Sin embargo, fue el peso de una sola película, una sola obra maestra que se impuso sobre mis reticencias con una rotundidad casi física (Fresas salvajes) me llevó a dar una segunda oportunidad a buena parte de su obra, y si bien hoy El manantial de la doncella no puede resultar de ninguna manera una película que ayude a construir un mundo mejor, sí es cierto que me ha quedado fuera de toda duda que la violación y muerte de la rubia y resplandeciente muchachita que encarnaba Birgitta Pettersson no era un simple capricho sádico de su malvado director, sino que formaba parte de una historia que en el fondo se pretendía hermosa. No era Bergman alguien entre cuyos intereses intelectuales se encontrase la celebración de la vida y sus placeres o la transmisión de un mensaje de esperanza, y su visión de la existencia era inequívocamente sombría. Sobre esta visión, construyó una admirable obra en la que aparecen siempre reconocibles una pléyade de actores (Liv Ullmann, Ingrid Thullin, Max von Sydow, Gunnar Björnstrand, Bibi Andersson, Erland Josephson, Harriet Andersson), cuyos rostros se antoja imposible asociar a cualquier otro cineasta y con los cuales supo crear, con una facilidad pasmosa, multitud de momentos decisivos en los que parece que la historia del cine se detenga. Entre éstas, hoy podemos rememorar la visión final, ante un espejo y con su hija en brazos, del abandonado Lars Ekborg en la triste y sinceramente misógina Un verano con Mónica, la confesión de Gunnar Björnstrand a Ingrid Thulin en Fresas salvajes de su deseo de estar "total y definitivamente muerto", la desmesuada confesión de odio y asco del mismo Björnstrand hacia su compañera en Los comulgantes, el agónico tragar de pastillas de Liv Ullmann en Cara a cara o el brutal e inolvidable momento en el que Max von Sydow ejecuta la venganza sobre los asesinos de Birgitta Pettersson, en la irrepetible El manantial de la doncella.

26 de julio de 2007

Gail Russell

Veo un convencional western, El ángel y el pistolero (1947), una de las dos películas que dirigió el competente guionista James Edward Grant. El filme, como otros muchos, intenta aprovechar el tirón de John Wayne, que aquí ejerce también como productor, a raíz del incontestable éxito de La diligencia (1939).
Tal vez no haya muchos motivos para recordar El ángel y el pistolero, ni siquiera para verlo más de una vez, salvo para cinéfilos empedernidos que disfruten con cualquier western en blanco y negro con buenos actores, aceptable guión y artesana dirección. En mi caso, además del citado, hay otro motivo para recordarlo: el descubrimiento de una actriz, hasta ahora invisible para mí, que posee unos ojos llenos de bondad y una cara rebosante de belleza inocente. Su papel también ayuda a acentuar estos rasgos: es la hija única de una familia de cuáqueros, ascetas pacifistas con un único principio: la bondad por encima de todo.
Busco su nombre: Gail Russell. Me pregunto cómo es posible no haber reparado nunca en semejante joya y busco más películas suyas. En vano: su carrera es escasa. ¿Por qué?
Finalmente encuentro la respuesta: Gail Russell, tal y como su aspecto indica, era una mujer extraordinariamente inocente, dulce y tímida. Para superarlo e intentar triunfar como actriz, recurrió abundamente al alcohol, que le hacía superar sus nervios ante las cámaras. La dependencia de alcohol fue la principal causa de que la Paramount decidiese no contar más con ella a partir de 1951, cuando sólo tenía 26 años. Diez años después, el mismo alcoholismo le causaba un mortal ataque al corazón.
Como decía un personaje de Aki Kaurismäki, la vida es desilusión.

= = =

**Consignas:**
[1] Responde estas preguntas sobre el texto:
(a) ¿Qué película llevó a dar una segunda oportunidad a buena parte de la obra de Bergman?
(b) ¿Cuántas películas dirigió James Edward Grant?
(c) ¿A partir de qué año decidió la Paramount no contar más con Gail Russell?
[2] Copia literalmente el fragmento del texto que empieza con "Tal vez no haya" y sigue hasta "encima de todo.".
Los registros no intervienen en esto.

= = =

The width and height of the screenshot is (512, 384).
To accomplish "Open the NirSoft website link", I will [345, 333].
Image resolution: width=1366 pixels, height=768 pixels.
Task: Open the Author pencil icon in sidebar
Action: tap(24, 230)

= = =

**Respuestas por tarea:**
[1]
(a) Fresas salvajes.
(b) Dos.
(c) A partir de 1951.

[2]
Tal vez no haya muchos motivos para recordar El ángel y el pistolero, ni siquiera para verlo más de una vez, salvo para cinéfilos empedernidos que disfruten con cualquier western en blanco y negro con buenos actores, aceptable guión y artesana dirección. En mi caso, además del citado, hay otro motivo para recordarlo: el descubrimiento de una actriz, hasta ahora invisible para mí, que posee unos ojos llenos de bondad y una cara rebosante de belleza inocente. Su papel también ayuda a acentuar estos rasgos: es la hija única de una familia de cuáqueros, ascetas pacifistas con un único principio: la bondad por encima de todo.